Es raro no encontrar ahí lo que uno busca: literatura, arte, gastronomía, arquitectura, diccionarios y enciclopedias, biografías…
La mayor sorpresa es el anexo del tercer piso: The Rare Book Room, al que se entra por la calle 12, en medio de gran seguridad.
Ahí los libros están resguardados en vitrinas, bajo llave: primeras ediciones, de colección, raros, firmados o con anotaciones y subrayados de los propios autores. Tuve que hacer acopio de gran fuerza de voluntad para no comprar una edición firmada de McCullers; fueron razones de peso, más bien de dólares —alrededor de 700—, y una rápida operación matemática para convertir la moneda reforzó mi voluntad.
Este espacio se puede rentar para eventos privados, lecturas o presentaciones de libros, ¡incluso bodas! ¿Habrá quien se imagine ese día especial, vestida de blanco con velo y toda la cosa, escoltada por ese libro firmado por Poe, o ese otro de D. H. Lawrence, o Hemingway o Capote?

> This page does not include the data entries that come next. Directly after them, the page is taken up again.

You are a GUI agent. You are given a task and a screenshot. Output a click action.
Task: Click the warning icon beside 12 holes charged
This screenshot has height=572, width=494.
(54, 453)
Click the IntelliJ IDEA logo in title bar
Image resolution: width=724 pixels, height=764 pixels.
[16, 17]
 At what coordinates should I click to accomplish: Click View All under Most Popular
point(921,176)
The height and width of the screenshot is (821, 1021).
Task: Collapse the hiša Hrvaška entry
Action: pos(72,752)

Hay otros dos lugares en Nueva York que descubrí por casualidad y se han convertido en mis favoritos.
Cuando, al menos una vez a la semana, iba a hacer súper a Fairway, sobre la avenida Broadway, entre las calles 72 y 73, en la banqueta se ponen a todo lo largo unas mesas repletas de libros, atendidas por un reducido grupo de personas mayores de color —no sé si en español sea políticamente correcto llamarlos negros—, no más de tres o cuatro, que se sientan en sillas plegables recargadas sobre la pared, mientras la gente pasa, se detiene, curiosea, escoge con calma entre la variada oferta de libros usados, en muy buenas condiciones casi siempre, a un promedio de tres dólares por ejemplar. Buena parte de mis libros fueron adquiridos en esa banqueta; ahí conseguí mi Catch 22 que casi se me deshace entre los dedos.
También en la calle 72, a medio camino entre la avenida Broadway y Riverside, y más hacia el norte, en esa misma avenida pero entre las calles 80 y 81, están los dos locales de Westsider Rare and Used Books.

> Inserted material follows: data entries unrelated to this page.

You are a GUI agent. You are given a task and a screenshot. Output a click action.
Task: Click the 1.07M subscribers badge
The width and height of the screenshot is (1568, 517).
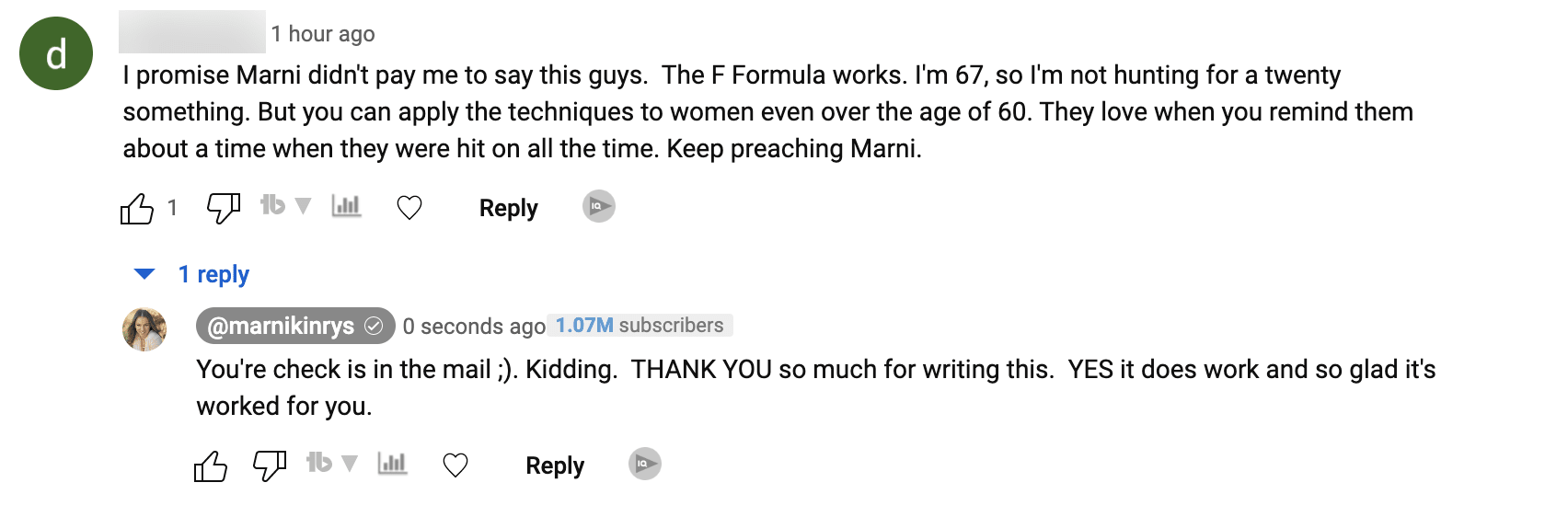pos(640,326)
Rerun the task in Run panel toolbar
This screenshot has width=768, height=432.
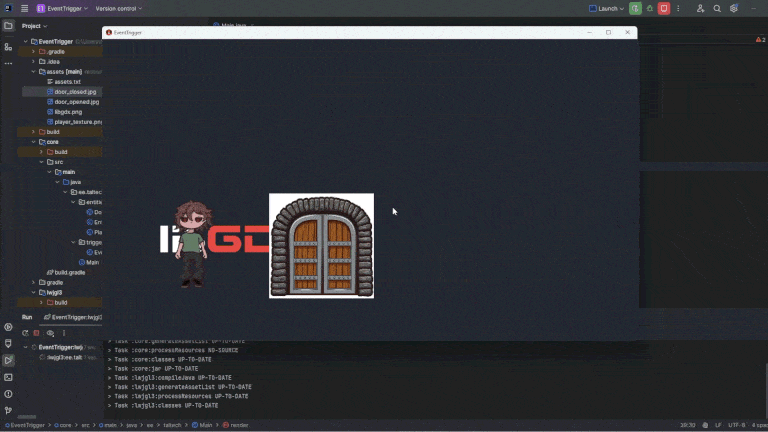pos(25,332)
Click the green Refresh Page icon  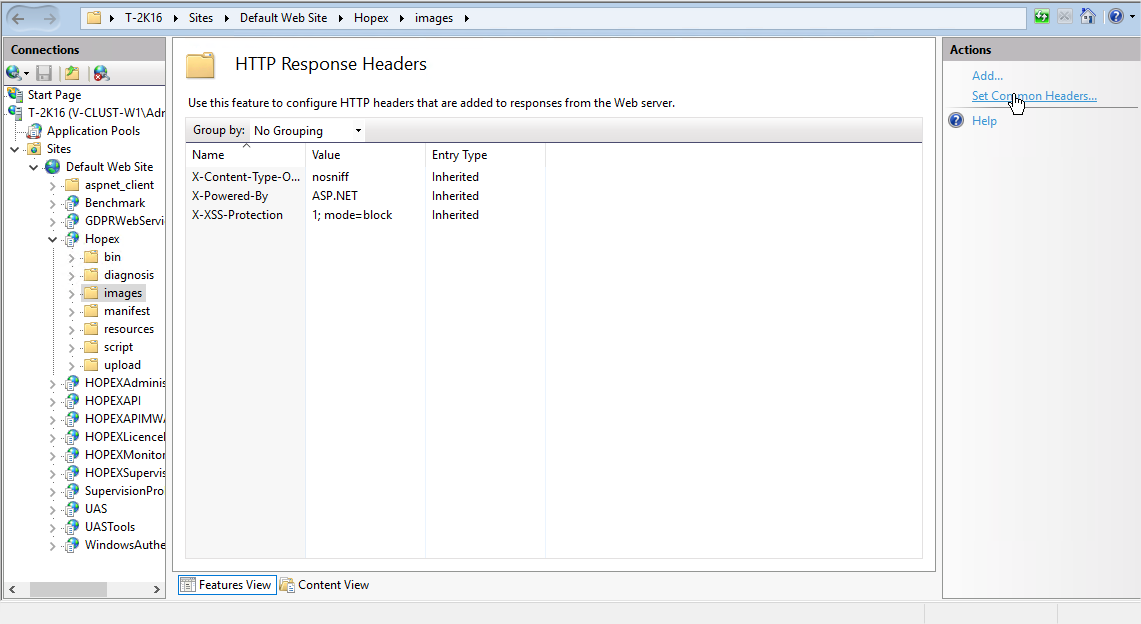click(x=1043, y=17)
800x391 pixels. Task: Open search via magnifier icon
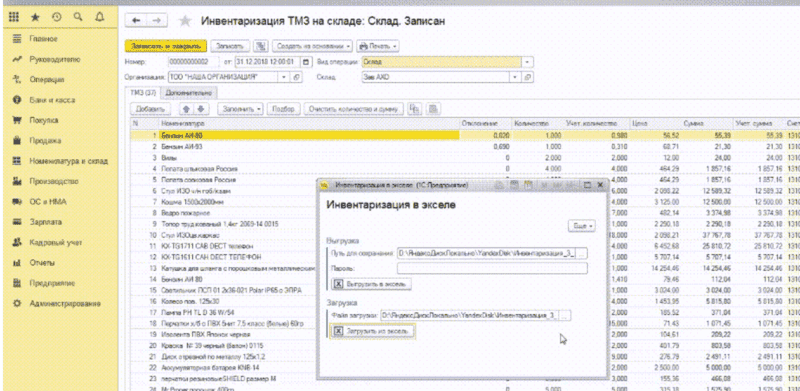coord(78,17)
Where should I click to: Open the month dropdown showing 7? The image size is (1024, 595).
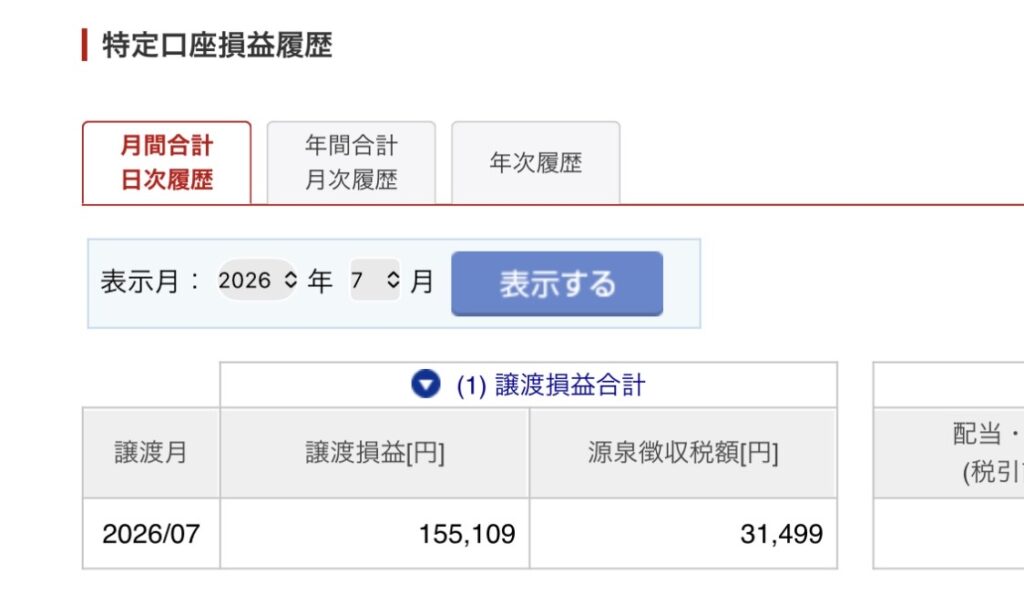(375, 280)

Pero cuidado de no pasarse de largo, hay que buscar el pequeño escaparate, el toldito verde sobre la puerta y los anaqueles de ofertas sobre la banqueta.
Nada más entrar y el dulce olor de los libros invade el ambiente. Enormes columnas de ejemplares nos salen al paso, incluso en las estrechas escaleras, y hay que irlos sorteando para no tropezar con la novela de Faulkner o la edición de Antes de que anochezca, de Reinaldo Arenas, que fue la que en primer lugar me llevó a Westsider, un lugar donde pasas las horas hojeando y ojeando, hasta darte cuenta de que ya es muy tarde (Westsider está abierto incluso los domingos, y cierran a las diez y media de la noche).

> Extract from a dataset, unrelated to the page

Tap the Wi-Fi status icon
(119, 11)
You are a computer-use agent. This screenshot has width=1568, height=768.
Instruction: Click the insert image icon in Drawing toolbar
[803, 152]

Siempre estarán ahí sus dueños, amigables y dispuestos a ayudarte a encontrar lo que buscas, aunque mister Raymond murió hace ya varios años, y son otros miembros de la familia o cualquiera de los empleados quienes subirán las escalerillas para alcanzarte ese ejemplar que no necesitas, pero que igual deseas, y te sentirás como niño en una dulcería, sin saber cuál escoger, y terminas llevándote varias bolsas que te pesarán todo el trayecto en metro, de regreso a casa, y no te importa, porque ya vas satisfecho, saboreando anticipadamente la lectura. El problema será después, cuando tengas qué decidir por cuál empezar.
Hay otros vendedores de libros usados en el Village, en los alrededores del campus de la NYU, y cerca de Washington Square, donde conseguí la dulce poesía de Maya Angelou.
Gracias a la existencia de estos lugares maravillosos he pasado las horas más amenas. Y por eso, cuando escucho las discusiones sobre si el libro digital ganará la carrera y sustituirá a los libros impresos, recuerdo estos amigables espacios y a la gente que los cuida, y me digo: “Esto no puede desaparecer”; son verdaderos remansos para los lectores de hueso colorado.
Sólo espero no equivocarme, y que no llegue el día en que veamos los libros como objetos de museo, encerrados en herméticas vitrinas, sin poder acariciarlos, olerlos, y escuchar lo que nos dicen al oído.